第4話:戦闘士とバラライカ

「よう、すまねぇが、この店で一番強い物をくれないか?」


 常連の人族に連れられた、如何にも戦士風の大男が、申し訳なさそうに注文してきますが、別に濃いカクテルのを望むのは悪い事ではありません。

 女性を酩酊させて悪さをする心算なら邪魔しますが、自分が飲みたくて注文するのなら、喜んで作らせていただきます。


「承りました、ただ他の好みを教えていただけますか?

 甘口が好きとか辛口が好きとかはありませんか?」


 私の質問に戦士風の男は申し訳なさそうな表情をします。

 巨漢の身体に似合わない、気の優しい性格なのでしょう。


「いや、今まで酒を味わって飲んだことがないんだ。

 生き残るために殺した獣や人間を悼んで飲むだけで、楽しみのために飲んだ事など一度もないんだよ」


 寂しそうに、哀しそうに、申し訳なさそうに、私では何とも表現できない声色と表情で答えてくれました。
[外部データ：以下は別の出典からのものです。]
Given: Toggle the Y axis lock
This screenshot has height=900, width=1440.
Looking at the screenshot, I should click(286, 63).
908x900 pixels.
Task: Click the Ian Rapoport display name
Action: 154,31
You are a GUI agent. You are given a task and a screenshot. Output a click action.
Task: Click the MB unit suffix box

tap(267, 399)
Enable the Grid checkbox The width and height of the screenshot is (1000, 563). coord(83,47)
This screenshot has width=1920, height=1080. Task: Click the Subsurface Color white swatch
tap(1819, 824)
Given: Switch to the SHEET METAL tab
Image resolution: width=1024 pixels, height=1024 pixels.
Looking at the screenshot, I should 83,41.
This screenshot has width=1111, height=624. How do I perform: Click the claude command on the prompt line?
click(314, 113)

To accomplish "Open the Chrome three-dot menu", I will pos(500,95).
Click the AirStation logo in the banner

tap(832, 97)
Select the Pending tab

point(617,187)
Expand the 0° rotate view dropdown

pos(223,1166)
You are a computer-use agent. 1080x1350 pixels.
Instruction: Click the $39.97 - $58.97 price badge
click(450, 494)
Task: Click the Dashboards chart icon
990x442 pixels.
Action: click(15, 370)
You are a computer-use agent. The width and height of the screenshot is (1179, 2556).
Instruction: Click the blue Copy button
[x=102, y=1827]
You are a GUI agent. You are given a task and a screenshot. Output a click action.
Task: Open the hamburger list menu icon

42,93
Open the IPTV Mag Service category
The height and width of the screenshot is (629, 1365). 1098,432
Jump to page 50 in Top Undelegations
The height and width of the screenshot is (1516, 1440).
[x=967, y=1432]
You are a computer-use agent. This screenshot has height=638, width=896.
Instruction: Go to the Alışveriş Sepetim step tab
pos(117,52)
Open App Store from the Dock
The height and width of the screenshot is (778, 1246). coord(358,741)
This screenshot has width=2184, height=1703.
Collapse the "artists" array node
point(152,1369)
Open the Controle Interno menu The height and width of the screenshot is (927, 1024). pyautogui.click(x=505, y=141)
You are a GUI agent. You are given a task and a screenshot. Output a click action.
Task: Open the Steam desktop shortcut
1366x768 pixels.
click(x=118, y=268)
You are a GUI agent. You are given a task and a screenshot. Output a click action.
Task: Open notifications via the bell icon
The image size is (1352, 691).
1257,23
 私は自分が愚かな質問をしたと痛感し、深く反省しました。

 こんな質問をしているようでは、本当にバーテンダーにはなれません。

 もっと人の心の機微が分かる人間にならないといけません。


「申し訳ありませんでした、では、私に任せていただけますか?」


「ああ、頼んだよ」


 今私の店にある一番アルコール度数の強い酒は、元の世界ではポーランドで造られていた九六度のウォッカです。

 このウォッカ四〇mlにコアントロー一〇mlとフレッシュ・レモン・ジュースを一〇mlを加えて作るのが、バラライカと呼ばれるカクテルです。

 

 バーテンダーによって基本となるウォッカが違いますし、コアントローとフレッシュ・レモン・ジュースの配分も違います。

 私は切れのある洗練された味わいに重点を置いてこの配分にしています。

 淡い白色でクールな印象のバラライカは、清涼感を感じさせるのが大切だと思っているのです。

 特に今のように蒸し暑い季節には大切だと思い、このカクテルを選びました。


 甘めに作られることの多いバラライカですが、この戦士には、さっぱりとした飲み口で、切れのある洗練された味わいで、甘みと酸味のバランスが取れ、清涼感を引き立てるこの配分がいいと思ったのです。

 この戦士の心身に蓄積された疲労を打ち払うには、一番相応しいいカクテルだと私には思えました。


「美味い!

 生れて初めて酒を美味いと思ったよ、ありがとう、店主」


「よかったな!

 そう言ってもらえれば、俺も連れてきたかいがあるよ。

 明日は最後の戦いになるかもしれないから、悔いを残さないようにな」


「ああ、分かっている、流石に相手が悪すぎるからな」


 聞き捨てならない事を耳にしてしまいました。

 お節介かもしれませんが、質問せずにはおられません。

 こんな事では一流のバーテンダーに成れないと分かっていますが、関西おばちゃんの性根は変わりませんね。